Undersea gas brings Egypt closer to becoming a regional energy hub

/ Oil & Gas / Tuesday, 20 November 2018 07:53

Egypt is looking to use its vast, newly tapped undersea gas reserves to establish itself as a key energy exporter and revive its flagging economy.

Encouraged by the discovery of huge natural gas fields in the Mediterranean, Cairo has in recent months signed gas deals with neighboring Cyprus and Greece. Former oil minister Osama Kamal said Egypt has a “plan to become a regional energy hub”.

In the past year, gas has started flowing from four major fields off Egypt's Mediterranean coast, including the vast Zohr field, inaugurated with great ceremony by President Abdel Fattah Al-Sisi. Discovered in 2015 by Italian energy giant Eni, Zohr is the biggest gas field so far found in Egyptian waters.

The immediate upshot has been that since September, the Arab world's most populous country has been able to halt imports of liquified natural gas, which last year cost it some $220 million (190 million euros) per month.

Coming after a financial crisis that pushed Cairo in 2016 to take a $12 billion loan from the International Monetary Fund, the gas has been a lifeline. Egypt's budget deficit, which hit 10.9% of GDP in the financial year 2016-17, has since fallen to 9.8%.

Gas production has now hit 184 million cubic meters a day. Having met its own needs, Cairo is looking to kickstart exports and extend its regional influence. It has signed deals to import gas from neighboring countries for liquefaction at installations on its Mediterranean coast, ready for re-export to Europe.

In September, Egypt signed a deal with Cyprus to build a pipeline to pump Cypriot gas hundreds of kilometers to Egypt for processing before being exported to Europe. That came amid tensions between Egypt and Turkey - which has supported the Muslim Brotherhood, seen by Cairo as a terrorist organization, and has troops in breakaway Northern Cyprus.
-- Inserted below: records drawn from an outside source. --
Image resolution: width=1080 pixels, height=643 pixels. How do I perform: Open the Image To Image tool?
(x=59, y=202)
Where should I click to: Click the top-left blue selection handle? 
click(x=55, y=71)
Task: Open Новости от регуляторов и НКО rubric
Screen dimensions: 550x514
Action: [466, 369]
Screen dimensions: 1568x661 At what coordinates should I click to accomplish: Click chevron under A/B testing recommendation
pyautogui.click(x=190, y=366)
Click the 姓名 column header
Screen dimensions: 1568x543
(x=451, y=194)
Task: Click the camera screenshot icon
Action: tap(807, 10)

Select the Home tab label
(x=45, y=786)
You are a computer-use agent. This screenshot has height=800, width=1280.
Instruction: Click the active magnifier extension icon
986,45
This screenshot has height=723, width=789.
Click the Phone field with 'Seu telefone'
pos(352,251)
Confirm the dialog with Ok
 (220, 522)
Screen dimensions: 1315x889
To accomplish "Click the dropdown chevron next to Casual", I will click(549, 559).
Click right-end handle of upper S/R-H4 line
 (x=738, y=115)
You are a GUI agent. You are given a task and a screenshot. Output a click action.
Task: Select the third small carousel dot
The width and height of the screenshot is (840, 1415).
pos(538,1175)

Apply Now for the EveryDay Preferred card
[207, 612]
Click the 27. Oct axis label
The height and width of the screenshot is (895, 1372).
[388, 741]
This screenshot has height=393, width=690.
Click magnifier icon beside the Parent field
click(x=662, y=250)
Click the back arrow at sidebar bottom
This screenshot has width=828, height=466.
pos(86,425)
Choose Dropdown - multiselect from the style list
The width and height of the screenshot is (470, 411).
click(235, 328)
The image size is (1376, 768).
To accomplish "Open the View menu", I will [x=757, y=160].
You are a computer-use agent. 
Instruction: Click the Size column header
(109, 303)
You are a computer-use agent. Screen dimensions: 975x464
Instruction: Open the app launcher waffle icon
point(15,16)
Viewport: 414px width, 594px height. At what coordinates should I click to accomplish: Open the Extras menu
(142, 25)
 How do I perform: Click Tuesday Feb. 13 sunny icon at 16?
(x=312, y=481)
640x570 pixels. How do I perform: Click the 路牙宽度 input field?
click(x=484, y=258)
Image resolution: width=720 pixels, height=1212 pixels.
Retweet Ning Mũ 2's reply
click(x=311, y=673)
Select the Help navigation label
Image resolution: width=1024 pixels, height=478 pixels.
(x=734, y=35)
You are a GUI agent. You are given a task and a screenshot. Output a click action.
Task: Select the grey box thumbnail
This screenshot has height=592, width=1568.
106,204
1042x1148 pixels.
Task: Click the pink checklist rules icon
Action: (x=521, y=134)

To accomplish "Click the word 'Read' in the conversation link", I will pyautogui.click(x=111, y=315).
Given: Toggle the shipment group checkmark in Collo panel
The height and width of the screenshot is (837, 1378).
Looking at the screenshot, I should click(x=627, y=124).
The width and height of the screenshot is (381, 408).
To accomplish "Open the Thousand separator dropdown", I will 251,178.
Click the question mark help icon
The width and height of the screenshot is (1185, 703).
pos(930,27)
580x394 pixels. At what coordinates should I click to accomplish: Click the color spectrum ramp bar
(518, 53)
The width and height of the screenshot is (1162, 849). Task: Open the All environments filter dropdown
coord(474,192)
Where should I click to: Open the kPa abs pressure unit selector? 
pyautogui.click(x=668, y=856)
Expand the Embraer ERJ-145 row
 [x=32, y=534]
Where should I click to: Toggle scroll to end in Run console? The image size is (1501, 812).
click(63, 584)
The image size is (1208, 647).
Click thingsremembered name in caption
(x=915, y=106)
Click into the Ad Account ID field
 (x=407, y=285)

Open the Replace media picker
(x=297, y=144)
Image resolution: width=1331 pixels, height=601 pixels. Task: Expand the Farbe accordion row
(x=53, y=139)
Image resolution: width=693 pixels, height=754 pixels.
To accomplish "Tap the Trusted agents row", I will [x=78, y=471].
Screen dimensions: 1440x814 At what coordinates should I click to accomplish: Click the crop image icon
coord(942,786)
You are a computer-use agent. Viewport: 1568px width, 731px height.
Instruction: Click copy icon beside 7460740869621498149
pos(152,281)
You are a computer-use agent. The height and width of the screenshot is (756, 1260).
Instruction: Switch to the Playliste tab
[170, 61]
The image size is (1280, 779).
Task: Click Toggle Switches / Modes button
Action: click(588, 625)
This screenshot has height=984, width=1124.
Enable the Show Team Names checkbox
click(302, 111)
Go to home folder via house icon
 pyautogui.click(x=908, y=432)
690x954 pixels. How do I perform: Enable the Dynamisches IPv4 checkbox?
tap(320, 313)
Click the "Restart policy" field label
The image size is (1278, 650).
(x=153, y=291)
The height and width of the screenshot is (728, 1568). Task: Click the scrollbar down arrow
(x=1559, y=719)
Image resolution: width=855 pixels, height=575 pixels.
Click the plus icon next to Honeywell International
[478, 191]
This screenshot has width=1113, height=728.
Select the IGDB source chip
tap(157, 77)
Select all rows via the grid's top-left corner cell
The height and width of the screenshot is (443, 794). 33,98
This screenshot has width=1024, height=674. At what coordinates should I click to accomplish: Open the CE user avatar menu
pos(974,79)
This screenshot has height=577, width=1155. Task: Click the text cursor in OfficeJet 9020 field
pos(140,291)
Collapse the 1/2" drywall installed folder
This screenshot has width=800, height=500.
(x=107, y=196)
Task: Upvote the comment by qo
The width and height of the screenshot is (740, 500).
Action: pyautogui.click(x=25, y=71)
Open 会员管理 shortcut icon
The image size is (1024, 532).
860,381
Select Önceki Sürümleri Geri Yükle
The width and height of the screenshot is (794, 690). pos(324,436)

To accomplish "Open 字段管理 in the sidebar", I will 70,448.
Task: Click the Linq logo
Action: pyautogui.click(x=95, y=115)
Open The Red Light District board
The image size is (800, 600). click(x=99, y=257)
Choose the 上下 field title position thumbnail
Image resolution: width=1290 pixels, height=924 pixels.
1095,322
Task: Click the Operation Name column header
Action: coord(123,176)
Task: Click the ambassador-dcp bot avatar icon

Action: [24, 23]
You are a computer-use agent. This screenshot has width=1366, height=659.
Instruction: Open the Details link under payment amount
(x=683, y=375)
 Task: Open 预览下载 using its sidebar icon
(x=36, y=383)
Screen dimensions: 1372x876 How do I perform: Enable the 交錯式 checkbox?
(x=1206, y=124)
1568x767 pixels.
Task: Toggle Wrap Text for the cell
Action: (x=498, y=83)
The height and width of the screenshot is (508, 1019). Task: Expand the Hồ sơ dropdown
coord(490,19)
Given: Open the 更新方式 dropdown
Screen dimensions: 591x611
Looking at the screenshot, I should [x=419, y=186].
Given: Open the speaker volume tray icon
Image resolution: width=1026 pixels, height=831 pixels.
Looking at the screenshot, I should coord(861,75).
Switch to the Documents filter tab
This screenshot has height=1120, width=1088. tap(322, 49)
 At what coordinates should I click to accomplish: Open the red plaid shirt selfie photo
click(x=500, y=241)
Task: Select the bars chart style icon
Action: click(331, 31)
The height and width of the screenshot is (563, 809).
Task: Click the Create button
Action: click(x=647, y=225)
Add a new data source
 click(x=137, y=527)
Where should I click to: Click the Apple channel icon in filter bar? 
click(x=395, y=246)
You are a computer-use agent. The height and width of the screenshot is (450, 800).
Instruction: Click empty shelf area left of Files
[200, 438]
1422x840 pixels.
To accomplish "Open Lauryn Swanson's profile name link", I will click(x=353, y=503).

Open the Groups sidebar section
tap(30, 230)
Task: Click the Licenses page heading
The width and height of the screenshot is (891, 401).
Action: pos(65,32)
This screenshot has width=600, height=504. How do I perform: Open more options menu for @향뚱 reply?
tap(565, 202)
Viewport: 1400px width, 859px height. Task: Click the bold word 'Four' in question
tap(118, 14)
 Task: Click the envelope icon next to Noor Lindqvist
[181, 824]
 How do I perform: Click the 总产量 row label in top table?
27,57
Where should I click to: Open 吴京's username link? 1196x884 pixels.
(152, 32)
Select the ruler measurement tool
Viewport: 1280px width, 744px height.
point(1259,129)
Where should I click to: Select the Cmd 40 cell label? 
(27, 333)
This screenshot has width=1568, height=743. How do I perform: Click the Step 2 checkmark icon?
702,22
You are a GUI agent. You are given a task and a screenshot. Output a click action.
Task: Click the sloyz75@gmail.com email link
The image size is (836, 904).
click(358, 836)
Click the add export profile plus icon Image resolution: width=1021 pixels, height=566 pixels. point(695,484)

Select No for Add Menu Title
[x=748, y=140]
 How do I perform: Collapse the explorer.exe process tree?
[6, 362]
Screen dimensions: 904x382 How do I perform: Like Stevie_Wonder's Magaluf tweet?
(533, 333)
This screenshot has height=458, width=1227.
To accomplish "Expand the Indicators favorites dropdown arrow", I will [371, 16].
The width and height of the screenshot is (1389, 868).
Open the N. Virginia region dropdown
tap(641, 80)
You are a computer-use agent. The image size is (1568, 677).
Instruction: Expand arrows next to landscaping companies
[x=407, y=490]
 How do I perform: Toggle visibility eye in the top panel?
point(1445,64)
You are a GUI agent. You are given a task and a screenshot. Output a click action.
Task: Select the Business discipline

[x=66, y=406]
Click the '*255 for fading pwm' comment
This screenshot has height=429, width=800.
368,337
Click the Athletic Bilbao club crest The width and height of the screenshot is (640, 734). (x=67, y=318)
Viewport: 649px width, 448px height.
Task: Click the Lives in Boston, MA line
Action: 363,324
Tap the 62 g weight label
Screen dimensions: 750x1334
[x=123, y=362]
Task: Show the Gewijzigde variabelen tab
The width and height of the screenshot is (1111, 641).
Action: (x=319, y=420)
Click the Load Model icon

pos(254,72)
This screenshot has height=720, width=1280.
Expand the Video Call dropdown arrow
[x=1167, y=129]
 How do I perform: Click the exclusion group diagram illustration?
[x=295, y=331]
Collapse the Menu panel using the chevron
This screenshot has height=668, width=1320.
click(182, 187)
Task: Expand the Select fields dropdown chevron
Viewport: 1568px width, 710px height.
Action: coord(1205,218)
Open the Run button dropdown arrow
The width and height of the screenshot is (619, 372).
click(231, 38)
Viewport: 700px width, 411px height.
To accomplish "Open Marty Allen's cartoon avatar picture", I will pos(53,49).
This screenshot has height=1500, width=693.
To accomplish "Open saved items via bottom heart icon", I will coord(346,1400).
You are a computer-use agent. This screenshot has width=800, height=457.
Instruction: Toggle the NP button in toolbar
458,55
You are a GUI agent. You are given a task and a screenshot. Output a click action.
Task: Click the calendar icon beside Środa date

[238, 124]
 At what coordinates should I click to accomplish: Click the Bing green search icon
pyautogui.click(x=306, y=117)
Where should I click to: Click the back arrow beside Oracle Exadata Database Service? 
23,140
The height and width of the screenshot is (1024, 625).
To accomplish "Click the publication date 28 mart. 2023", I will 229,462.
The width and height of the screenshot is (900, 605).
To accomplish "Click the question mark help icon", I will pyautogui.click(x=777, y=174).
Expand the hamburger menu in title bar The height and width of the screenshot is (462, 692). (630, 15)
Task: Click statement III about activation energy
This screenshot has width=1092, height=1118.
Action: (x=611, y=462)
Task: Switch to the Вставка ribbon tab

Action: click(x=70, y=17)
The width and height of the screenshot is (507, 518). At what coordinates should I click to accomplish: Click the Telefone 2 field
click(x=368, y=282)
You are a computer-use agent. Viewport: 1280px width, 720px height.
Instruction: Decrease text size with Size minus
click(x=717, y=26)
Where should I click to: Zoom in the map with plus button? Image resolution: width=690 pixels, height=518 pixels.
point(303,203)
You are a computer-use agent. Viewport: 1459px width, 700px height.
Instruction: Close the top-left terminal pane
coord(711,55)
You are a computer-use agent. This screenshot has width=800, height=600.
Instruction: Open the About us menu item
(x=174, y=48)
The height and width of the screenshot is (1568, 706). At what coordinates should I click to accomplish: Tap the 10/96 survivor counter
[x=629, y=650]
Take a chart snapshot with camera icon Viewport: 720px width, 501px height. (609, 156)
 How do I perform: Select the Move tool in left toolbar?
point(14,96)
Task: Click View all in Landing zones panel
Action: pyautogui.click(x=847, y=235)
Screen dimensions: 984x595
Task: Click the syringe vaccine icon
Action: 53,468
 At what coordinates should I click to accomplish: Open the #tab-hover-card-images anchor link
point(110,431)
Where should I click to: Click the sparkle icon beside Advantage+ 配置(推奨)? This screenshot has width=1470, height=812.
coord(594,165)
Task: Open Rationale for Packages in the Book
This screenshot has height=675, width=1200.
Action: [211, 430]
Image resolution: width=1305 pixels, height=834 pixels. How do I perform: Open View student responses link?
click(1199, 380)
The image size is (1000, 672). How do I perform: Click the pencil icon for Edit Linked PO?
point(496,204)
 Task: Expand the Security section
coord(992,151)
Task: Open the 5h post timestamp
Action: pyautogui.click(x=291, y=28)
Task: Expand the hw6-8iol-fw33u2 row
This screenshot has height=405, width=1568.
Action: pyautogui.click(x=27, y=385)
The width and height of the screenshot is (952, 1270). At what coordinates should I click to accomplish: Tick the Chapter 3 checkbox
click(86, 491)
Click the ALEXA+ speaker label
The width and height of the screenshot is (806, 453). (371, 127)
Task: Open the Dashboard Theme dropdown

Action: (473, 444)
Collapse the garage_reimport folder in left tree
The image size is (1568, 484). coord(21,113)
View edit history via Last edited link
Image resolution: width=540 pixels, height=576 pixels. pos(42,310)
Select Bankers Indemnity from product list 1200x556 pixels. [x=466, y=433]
Egypt’s regional energy ambitions are “not limited to the natural gas sector, but also involve major projects in the petroleum and petrochemical sectors,” said former oil minister Kamal.

Minister of Petroleum and Mineral Resources Tarek El Molla recently announced a deal to expand the Midor refinery in the Egyptian capital to boost its output by some 60%. On top of that, the new Mostorod refinery in northern Cairo is set to produce 4.4 million tons of petroleum products a year after it comes online by next May, according to Ahmed Heikal, president of Egyptian investment firm Citadel Capital. That alone will save the state $2 billion a year on petrochemical imports, which last year cost it some $5.2 billion.

Egypt is also investing in a processing plant on the Red Sea that could produce some four million tons of petro-products a year - as well as creating 3 000 jobs in a country where unemployment is rife.